Over the weekend, a string of stores in the Bay Area were burglarized; experts are now clarifying the incidents are not considered looting.

Following the robberies, several police departments called the incidents cases of “looting”. Chief Bill Scott of the San Francisco Police Department said on Saturday, “The Louis Vuitton store was burglarized and looted. The Burberry in Westfield Mall was burglarized and looted.” ABC7 reports that what occurred does not fit the word’s definition.

Julian Glover, the station’s Race and Social Justice Reporter, explained what looting really looks like. “As the Bay Area grapples with a wave of seemingly organized smash and grab robberies this weekend, policing and journalism analysts are cautioning against the use of the term looting,” he said.

Retired veteran police officer Lorenzo Boyd, who is a PhD, Professor of Criminal Justice & Community Policing at the University of New Haven, commented on the matter, saying, “Looting is a term that we typically use when people of color or urban dwellers are doing something.
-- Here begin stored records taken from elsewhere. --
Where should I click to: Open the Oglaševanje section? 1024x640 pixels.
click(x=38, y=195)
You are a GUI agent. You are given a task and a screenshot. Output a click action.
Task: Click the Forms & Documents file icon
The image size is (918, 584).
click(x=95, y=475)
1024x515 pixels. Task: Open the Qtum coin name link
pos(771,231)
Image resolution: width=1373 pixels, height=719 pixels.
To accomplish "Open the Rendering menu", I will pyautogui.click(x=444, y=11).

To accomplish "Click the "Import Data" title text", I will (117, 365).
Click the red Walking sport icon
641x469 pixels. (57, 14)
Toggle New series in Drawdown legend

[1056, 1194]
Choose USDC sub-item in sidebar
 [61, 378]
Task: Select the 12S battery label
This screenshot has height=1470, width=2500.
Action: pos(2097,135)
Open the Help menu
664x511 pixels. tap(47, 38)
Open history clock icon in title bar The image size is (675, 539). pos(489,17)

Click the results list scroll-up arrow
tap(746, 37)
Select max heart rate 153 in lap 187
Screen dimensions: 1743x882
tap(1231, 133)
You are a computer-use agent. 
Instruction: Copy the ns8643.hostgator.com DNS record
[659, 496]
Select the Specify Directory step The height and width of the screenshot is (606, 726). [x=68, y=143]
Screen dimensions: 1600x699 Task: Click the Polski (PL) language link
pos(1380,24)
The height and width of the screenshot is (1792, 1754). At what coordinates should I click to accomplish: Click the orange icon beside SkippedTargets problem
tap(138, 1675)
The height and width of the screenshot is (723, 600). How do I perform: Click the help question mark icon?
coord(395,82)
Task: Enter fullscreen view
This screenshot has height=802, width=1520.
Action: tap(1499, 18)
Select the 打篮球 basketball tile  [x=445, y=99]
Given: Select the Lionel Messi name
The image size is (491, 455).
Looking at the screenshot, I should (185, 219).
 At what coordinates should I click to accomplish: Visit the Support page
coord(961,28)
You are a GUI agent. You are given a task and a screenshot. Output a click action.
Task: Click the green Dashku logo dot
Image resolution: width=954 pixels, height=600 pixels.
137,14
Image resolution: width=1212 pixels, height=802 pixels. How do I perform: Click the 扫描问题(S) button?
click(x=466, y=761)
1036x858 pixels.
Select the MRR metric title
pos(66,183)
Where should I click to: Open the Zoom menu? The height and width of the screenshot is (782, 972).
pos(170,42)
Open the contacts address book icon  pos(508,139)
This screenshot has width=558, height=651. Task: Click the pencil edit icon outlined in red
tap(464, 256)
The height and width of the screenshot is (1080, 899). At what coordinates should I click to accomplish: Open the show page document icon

We tend not to use that term for other people when they do the exact same thing.”

According to the California penal code, “looting” is defined as “theft or burglary…during a ‘state of emergency’, ‘local emergency’, or ‘evacuation order’ resulting from an earthquake, fire, flood, riot or other natural or manmade disaster,” which was not the case this weekend.

An editorial in Mediate challenged the claims made by these “experts”. The author cited the Merriam-Webster Dictionary’s definition of the word, which says, “to rob especially on a large scale and usually by violence or corruption.” He claimed that despite this definition, “journalism requires reporting on legal matters to use words in accordance with legal definitions even if they may upset or confuse readers and Twitter.”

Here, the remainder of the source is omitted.